How are electoral votes distributed?

Answer

Each state gets votes equal to its senators and representatives

Explanation

Electoral votes are distributed to each state according to the formula in Article II, Section 1 of the Constitution: each state gets a number of electors equal to its total representation in Congress, which is the number of its senators (always two) plus its number of representatives in the House (which varies by population). California, the most populous state, currently has 54 electoral votes (52 representatives plus two senators). Texas has 40, Florida has 30, and New York has 28. The least populous states (Wyoming, Vermont, Alaska, North Dakota, South Dakota, Delaware, Montana, and Rhode Island) have three electoral votes each (one representative plus two senators). The District of Columbia has three electoral votes under the 23rd Amendment, ratified in 1961.

The amendment gives D.C. as many electors as it would have if it were a state, but never more than the least populous state, which always has three.

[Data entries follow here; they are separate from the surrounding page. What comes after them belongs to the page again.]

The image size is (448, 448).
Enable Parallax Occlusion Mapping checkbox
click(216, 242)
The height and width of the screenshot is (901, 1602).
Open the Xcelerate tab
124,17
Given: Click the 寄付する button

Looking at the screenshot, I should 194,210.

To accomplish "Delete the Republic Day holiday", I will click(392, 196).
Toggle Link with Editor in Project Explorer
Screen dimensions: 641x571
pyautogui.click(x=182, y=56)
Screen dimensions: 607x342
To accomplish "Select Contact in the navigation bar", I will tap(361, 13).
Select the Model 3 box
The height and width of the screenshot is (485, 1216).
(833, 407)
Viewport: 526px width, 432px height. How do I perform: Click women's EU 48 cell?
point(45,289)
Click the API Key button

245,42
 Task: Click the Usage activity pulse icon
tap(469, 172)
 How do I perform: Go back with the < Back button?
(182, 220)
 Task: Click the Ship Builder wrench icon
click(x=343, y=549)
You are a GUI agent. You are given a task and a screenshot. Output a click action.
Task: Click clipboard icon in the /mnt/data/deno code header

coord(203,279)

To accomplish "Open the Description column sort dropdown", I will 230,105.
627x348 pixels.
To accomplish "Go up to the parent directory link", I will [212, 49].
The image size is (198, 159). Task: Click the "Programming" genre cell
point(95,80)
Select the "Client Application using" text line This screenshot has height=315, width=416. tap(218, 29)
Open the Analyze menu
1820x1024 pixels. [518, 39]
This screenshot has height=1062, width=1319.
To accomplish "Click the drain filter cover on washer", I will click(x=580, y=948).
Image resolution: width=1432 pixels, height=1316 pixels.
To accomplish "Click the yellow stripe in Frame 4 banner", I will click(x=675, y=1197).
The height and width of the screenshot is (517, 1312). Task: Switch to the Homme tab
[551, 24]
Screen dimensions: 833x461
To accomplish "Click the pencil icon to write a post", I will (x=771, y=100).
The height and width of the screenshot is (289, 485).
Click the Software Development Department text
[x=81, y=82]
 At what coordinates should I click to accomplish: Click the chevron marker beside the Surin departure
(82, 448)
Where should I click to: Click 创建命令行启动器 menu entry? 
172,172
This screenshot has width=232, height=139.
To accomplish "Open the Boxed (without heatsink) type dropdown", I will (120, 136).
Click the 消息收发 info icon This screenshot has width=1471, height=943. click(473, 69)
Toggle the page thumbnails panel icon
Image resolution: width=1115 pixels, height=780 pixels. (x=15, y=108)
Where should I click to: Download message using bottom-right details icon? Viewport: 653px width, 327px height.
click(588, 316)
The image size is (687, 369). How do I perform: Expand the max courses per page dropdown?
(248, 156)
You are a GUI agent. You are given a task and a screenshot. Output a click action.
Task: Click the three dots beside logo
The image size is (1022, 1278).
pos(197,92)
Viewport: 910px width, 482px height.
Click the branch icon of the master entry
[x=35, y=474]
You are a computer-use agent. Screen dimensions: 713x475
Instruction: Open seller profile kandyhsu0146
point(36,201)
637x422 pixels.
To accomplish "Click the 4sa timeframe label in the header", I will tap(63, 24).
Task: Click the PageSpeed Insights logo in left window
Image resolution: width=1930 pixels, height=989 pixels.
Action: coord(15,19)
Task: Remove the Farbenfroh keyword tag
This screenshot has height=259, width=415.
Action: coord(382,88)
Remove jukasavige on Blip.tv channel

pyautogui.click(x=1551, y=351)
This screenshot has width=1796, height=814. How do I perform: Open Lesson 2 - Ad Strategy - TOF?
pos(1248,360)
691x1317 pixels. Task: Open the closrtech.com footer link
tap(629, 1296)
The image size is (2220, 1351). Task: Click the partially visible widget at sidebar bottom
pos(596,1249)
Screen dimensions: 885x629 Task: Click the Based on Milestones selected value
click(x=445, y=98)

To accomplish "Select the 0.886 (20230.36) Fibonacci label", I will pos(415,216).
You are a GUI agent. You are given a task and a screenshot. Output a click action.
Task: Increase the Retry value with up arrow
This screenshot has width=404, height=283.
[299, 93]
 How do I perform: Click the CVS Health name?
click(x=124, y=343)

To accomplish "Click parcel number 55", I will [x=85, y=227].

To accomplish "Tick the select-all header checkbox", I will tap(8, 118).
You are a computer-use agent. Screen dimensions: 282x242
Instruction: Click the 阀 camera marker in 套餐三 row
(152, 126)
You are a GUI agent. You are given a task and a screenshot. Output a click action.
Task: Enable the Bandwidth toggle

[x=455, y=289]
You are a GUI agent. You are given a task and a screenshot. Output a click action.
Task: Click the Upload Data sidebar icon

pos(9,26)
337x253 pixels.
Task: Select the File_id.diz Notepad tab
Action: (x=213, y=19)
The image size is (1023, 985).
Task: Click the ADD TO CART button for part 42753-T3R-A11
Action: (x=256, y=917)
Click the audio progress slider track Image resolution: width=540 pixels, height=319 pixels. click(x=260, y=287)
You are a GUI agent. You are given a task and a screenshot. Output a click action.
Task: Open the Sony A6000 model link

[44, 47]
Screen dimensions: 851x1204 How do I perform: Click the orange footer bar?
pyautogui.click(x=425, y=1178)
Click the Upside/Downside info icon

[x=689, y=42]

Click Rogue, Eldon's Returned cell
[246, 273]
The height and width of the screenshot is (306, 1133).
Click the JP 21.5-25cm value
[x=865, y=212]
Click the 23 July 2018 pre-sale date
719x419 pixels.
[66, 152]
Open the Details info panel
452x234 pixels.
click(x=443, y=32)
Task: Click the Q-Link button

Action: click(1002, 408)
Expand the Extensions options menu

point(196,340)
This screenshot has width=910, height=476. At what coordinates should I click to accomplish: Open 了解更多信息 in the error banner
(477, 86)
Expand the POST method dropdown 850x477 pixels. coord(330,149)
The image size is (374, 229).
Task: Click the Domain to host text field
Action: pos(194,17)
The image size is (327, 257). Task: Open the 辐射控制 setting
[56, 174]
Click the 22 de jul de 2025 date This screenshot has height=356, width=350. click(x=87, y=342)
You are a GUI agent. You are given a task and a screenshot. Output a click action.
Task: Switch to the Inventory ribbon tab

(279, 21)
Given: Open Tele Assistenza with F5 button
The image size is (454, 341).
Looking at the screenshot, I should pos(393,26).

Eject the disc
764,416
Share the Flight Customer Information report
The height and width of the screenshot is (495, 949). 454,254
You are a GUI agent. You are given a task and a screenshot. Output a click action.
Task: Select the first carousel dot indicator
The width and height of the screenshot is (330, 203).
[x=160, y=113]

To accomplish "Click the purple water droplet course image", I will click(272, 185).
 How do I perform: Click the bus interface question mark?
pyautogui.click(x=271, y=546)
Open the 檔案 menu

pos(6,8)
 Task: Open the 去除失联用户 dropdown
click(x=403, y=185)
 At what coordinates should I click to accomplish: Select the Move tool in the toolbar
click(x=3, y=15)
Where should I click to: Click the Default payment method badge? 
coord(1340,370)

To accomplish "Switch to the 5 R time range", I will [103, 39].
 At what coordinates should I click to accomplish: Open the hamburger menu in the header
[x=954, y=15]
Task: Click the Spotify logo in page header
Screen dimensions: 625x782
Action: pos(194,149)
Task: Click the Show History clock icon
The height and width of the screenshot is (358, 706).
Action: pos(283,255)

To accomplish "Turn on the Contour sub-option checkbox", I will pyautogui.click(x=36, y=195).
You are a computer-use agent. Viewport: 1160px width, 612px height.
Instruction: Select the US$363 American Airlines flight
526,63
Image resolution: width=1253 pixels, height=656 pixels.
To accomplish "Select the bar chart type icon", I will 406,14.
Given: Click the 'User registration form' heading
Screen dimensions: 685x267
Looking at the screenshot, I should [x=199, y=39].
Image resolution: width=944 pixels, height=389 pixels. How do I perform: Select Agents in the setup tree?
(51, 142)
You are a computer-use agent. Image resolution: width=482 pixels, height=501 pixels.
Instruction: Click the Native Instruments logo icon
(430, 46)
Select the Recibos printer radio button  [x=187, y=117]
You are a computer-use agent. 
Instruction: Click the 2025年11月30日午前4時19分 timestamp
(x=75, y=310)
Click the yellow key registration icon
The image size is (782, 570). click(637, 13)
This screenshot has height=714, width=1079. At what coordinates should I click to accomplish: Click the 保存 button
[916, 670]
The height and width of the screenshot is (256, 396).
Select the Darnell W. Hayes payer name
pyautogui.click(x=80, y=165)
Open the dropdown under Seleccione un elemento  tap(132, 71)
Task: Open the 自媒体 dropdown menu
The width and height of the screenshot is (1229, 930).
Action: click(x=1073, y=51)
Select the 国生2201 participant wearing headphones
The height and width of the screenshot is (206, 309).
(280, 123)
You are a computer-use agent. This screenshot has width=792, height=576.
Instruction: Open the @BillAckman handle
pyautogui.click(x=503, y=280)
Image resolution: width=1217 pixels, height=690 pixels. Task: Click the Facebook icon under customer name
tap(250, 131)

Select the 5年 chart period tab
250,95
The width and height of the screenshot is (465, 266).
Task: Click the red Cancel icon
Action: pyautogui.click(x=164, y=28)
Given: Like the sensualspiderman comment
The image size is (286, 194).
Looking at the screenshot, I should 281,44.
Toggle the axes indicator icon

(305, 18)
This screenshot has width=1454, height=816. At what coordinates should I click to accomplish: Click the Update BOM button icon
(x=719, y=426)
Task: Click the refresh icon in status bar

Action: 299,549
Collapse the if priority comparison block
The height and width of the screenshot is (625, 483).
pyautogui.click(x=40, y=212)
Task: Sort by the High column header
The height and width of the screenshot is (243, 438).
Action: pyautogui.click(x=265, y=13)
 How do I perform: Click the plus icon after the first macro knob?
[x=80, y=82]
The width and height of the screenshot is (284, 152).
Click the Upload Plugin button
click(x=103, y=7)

The two-senator allocation gives small states a slight boost in electoral power relative to their population. A vote in Wyoming, for example, has roughly three times the weight of a vote in California in the Electoral College, because Wyoming's three electors represent about 580,000 people, while California's 54 electors represent nearly 40 million. This small-state boost is sometimes called the senatorial bonus and is a deliberate feature of the design.

The number of electors per state changes after each ten-year census, when the 435 House seats are reapportioned among the states based on the new population numbers. After the 2020 census, the most recent reapportionment, Texas gained two electoral votes, while Colorado, Florida, Montana, North Carolina, and Oregon each gained one. California, Illinois, Michigan, New York, Ohio, Pennsylvania, and West Virginia each lost an electoral vote.

Within each state, electors are pledged to vote for the candidate who wins the state's popular vote. In 48 of the 50 states plus D.C., this is winner-take-all: whoever wins the popular vote gets all of that state's electors. Two states, Maine and Nebraska, allocate two electors based on the statewide popular vote winner and one elector for each congressional district based on the popular vote winner in that district. This means Maine and Nebraska can occasionally split their electoral votes between candidates, as Nebraska did in 2008, 2020, and 2024 when one of its districts went Democratic while the rest of the state went Republican.

Why this matters for your test

The formula based on senators and representatives shapes which states matter most in presidential campaigns and reflects the federal nature of American government.